Он бешено заливался хохотом.
– Кого там убили недавно ночью, социалистов? Говорят, покушались на Бабыча?
– Когда-нибудь расскажу. Дай мне поглазеть на молодушек в «Чашке». Уж назвали бы «Рюмка», что ли. А то «Ча-ашка». Сколько у нас церемонности. А в Уманской грязь по колено... Женюсь!
Музыкой, белыми столиками, в самом деле предчувствием point des plaisances приветило их кафе. Был четвертый час дня, майское солнце только-только коснулось шелковых занавесок на широких окнах.

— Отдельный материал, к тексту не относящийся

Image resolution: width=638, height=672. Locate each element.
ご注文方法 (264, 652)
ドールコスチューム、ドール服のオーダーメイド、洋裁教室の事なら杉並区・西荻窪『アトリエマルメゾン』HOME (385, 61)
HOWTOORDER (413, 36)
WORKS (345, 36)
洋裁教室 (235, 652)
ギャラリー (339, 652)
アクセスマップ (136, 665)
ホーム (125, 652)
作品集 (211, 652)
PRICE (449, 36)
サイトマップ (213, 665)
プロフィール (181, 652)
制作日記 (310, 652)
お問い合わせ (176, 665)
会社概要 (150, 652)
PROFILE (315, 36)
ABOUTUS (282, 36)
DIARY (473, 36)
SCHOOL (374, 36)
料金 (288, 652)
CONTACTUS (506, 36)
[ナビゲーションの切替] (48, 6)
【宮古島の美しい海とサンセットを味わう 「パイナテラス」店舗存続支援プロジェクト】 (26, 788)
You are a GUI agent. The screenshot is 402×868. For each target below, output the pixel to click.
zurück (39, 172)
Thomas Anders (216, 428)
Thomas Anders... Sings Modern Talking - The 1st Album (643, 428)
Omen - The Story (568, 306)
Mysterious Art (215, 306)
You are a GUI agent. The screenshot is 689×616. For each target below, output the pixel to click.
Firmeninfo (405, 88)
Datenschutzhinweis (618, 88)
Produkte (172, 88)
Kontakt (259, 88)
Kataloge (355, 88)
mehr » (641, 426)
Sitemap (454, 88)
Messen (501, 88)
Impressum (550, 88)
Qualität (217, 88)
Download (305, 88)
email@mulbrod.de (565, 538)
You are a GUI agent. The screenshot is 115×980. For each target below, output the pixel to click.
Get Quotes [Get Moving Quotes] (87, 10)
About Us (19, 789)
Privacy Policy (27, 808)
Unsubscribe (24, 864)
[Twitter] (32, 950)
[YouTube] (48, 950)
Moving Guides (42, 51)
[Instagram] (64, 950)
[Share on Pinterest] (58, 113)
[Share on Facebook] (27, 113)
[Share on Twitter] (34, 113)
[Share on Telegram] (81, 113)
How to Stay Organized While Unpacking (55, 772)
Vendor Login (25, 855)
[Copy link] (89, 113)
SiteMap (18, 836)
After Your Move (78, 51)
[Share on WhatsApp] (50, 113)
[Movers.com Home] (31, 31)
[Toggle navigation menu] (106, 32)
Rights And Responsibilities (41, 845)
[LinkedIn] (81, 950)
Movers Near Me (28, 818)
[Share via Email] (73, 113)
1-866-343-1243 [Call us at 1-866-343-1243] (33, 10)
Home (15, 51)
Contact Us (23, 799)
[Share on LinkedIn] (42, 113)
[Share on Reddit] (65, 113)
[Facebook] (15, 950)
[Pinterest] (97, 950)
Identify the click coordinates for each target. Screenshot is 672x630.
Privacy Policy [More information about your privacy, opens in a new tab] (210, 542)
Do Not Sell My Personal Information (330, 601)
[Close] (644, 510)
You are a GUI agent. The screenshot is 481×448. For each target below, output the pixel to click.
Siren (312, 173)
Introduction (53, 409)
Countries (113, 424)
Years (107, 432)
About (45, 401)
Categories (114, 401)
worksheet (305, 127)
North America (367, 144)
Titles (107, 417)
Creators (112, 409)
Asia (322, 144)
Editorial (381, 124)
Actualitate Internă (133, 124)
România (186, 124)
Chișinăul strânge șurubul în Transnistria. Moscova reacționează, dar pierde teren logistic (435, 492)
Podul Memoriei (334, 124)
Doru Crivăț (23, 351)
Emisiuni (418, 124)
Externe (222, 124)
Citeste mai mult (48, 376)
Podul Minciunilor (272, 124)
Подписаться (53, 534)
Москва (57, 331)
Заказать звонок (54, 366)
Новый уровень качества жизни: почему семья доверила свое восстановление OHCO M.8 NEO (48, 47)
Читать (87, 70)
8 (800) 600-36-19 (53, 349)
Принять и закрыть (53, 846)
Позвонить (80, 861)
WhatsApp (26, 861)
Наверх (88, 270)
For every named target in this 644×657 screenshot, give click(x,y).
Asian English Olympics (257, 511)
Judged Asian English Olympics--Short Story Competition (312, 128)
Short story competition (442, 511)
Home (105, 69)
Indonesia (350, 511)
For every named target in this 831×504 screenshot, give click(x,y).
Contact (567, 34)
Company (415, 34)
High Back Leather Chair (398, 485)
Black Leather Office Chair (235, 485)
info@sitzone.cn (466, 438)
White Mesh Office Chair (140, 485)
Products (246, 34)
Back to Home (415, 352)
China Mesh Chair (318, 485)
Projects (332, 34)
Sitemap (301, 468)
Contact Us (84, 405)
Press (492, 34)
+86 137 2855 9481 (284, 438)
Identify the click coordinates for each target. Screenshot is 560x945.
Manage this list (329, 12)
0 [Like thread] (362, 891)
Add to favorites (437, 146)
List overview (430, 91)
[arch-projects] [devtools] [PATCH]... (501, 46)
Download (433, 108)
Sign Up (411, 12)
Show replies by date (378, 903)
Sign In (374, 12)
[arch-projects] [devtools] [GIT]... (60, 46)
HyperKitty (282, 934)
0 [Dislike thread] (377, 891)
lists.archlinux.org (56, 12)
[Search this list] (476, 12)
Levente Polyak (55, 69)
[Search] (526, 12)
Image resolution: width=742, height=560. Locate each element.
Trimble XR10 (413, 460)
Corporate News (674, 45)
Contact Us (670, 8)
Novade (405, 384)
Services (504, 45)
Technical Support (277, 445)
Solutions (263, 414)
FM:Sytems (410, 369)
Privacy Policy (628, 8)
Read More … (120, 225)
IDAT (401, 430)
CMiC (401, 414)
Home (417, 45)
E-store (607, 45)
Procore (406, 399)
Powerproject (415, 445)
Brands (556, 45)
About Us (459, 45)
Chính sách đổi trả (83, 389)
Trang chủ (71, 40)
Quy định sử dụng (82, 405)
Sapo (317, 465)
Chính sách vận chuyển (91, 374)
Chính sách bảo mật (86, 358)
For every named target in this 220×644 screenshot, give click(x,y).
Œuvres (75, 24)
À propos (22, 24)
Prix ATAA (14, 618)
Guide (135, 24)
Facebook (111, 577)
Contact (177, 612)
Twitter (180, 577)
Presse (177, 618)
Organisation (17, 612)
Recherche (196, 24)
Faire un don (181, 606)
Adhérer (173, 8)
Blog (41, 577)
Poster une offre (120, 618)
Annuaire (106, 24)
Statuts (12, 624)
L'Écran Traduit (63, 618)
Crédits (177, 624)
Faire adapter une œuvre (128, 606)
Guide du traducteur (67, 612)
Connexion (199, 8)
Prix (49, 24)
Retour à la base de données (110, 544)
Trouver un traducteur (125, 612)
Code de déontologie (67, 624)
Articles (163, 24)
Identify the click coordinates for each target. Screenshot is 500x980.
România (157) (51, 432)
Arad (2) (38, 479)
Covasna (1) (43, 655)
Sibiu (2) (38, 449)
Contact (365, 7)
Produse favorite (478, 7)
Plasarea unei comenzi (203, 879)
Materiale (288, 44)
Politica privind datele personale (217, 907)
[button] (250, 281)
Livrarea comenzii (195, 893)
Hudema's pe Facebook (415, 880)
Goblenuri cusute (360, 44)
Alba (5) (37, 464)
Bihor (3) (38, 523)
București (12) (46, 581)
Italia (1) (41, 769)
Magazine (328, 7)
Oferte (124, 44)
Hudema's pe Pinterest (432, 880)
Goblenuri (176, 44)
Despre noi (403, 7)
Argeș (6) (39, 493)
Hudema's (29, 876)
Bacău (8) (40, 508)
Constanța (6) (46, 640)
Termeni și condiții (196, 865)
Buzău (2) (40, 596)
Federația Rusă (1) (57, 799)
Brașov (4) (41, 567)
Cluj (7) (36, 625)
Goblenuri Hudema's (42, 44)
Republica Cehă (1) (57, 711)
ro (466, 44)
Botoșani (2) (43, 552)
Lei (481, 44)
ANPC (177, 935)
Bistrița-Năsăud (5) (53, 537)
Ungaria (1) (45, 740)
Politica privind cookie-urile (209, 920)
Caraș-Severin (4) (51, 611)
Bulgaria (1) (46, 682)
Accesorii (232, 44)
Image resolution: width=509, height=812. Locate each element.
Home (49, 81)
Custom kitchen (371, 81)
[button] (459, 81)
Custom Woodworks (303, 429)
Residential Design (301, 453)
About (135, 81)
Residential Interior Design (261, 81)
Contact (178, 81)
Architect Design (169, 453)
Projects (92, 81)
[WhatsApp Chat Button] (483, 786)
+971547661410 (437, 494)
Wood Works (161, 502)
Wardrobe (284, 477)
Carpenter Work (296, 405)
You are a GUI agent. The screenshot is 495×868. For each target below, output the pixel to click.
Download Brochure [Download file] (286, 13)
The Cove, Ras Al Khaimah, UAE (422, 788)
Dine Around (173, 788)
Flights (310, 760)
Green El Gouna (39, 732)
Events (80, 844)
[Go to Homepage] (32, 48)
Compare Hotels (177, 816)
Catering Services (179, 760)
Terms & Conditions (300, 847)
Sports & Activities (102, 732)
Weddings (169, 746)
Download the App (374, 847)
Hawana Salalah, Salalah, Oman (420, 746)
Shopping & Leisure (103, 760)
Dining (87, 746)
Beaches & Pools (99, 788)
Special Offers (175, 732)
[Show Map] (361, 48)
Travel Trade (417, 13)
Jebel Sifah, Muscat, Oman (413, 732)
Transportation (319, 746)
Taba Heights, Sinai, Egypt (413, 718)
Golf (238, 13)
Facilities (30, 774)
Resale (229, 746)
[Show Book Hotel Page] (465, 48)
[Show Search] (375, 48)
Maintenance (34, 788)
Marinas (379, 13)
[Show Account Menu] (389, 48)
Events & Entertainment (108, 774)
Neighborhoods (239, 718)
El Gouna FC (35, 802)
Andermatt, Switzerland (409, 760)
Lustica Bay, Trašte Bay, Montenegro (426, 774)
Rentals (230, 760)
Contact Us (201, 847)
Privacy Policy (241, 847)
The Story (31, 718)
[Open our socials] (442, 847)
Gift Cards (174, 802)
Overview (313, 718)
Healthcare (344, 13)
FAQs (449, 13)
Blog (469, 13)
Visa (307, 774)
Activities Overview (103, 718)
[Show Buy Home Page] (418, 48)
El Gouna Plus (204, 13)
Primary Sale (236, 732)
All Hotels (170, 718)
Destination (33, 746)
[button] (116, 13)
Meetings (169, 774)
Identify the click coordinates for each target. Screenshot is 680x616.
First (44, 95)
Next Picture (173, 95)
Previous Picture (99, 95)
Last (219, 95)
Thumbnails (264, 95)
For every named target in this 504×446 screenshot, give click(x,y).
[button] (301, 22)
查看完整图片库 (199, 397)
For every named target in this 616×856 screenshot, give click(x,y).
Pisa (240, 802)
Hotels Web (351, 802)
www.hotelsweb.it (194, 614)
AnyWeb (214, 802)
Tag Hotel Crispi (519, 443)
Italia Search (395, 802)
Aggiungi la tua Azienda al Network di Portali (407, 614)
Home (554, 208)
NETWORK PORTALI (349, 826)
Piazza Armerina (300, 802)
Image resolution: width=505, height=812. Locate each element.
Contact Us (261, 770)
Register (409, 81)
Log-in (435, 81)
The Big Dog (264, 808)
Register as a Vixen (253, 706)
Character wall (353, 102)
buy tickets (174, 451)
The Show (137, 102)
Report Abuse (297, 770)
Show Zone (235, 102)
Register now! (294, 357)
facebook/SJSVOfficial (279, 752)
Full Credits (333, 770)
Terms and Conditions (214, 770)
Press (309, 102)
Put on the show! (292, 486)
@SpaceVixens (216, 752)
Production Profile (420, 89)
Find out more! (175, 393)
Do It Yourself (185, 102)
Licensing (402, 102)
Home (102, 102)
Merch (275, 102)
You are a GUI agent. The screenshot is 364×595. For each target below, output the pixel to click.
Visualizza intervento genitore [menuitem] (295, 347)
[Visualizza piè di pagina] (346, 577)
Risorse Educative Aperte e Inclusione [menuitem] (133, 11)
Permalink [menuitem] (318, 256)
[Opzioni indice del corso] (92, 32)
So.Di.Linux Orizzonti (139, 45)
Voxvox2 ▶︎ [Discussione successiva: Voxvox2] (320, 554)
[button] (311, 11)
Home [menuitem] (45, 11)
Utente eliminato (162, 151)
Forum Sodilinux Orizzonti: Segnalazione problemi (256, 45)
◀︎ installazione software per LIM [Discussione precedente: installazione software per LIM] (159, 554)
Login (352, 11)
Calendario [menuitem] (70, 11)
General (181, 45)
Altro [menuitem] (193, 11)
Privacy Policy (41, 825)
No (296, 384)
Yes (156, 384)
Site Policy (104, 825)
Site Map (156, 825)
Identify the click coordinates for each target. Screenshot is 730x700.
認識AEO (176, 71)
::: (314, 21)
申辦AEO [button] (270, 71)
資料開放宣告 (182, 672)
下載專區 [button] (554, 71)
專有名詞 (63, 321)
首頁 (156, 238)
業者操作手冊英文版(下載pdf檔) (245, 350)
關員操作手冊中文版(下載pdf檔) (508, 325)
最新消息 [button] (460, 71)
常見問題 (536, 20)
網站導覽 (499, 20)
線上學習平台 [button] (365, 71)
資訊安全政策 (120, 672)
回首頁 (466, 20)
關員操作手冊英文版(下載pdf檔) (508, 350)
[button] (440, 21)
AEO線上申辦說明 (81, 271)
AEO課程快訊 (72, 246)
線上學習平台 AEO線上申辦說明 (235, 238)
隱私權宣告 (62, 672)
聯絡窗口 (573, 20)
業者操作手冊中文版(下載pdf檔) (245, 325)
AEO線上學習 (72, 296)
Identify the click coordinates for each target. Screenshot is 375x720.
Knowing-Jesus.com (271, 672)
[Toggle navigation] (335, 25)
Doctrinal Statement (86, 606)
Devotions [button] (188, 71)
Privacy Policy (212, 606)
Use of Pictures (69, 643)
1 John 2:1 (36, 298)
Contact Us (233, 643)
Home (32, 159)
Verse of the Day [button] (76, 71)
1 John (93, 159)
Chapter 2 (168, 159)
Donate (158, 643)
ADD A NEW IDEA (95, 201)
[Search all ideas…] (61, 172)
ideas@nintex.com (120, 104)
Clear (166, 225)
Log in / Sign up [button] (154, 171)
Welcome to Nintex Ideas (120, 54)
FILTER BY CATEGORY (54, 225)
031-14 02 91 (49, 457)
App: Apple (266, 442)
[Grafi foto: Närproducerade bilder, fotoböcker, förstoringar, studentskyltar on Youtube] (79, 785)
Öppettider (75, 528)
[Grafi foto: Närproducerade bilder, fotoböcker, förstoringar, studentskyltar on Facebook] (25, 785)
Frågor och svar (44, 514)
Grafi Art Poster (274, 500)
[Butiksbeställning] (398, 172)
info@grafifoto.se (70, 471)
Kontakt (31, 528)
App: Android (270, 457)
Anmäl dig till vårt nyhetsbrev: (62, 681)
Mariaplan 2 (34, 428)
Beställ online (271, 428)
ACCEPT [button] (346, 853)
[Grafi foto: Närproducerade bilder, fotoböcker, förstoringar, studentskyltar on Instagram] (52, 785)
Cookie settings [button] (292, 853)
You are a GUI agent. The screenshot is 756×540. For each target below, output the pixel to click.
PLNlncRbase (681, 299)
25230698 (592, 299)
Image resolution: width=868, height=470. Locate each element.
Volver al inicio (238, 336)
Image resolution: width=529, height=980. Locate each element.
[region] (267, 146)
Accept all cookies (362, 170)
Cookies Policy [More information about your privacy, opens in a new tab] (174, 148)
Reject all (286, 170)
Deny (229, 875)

В степи под Уманской, куда отвезут Толстопята завтра с казаками, не миновать жары, пыли, а здесь прохладно, чисто и тихо. На них, когда они вошли, взглянули две артисточки из малороссийской труппы, и Толстопят, выбрав столик поближе к ним, усаживаясь, сказал другу или кому-то вообще: «От юности моея мнози борят мя страсти». Бурсак понял его, тоже оглянулся на артисточек, и с той минуты те и другие, о чем бы ни говорили и как ни увлекались угощением, чувствовали чужое присутствие. Жаль было и уезжать!
Сестричка Манечка, с такими же темными, далеко расставленными, отцовскими, что и у Пьера и старших братьев, глазами, деликатно тихая, будто из кацапской семьи иногородних, обслуживала столики в глубине зала и стеснялась подойти к веселому братцу, не хотела даже, чтобы он наблюдал за ней и шевелил губами.
– Вот как вырос наш цыпленок! – сказал Толстопят другу. – Ну давно ли она спрашивала: «Мама, почему все государи умирают в Бозе? И люди умирают в Бозе?» И на тебе: невеста. Мне жалко: кто-то когда-то затронет ее, разбудит ночью. Всех прочих – пожалуйста, но мою-то сестри-ичку?! Убил бы. Посмотри, у нее и ножки как золотые копытца, а глаза! Всю бы жизнь и оставалась такой. Что ее ждет? Ма-аня! – позвал он.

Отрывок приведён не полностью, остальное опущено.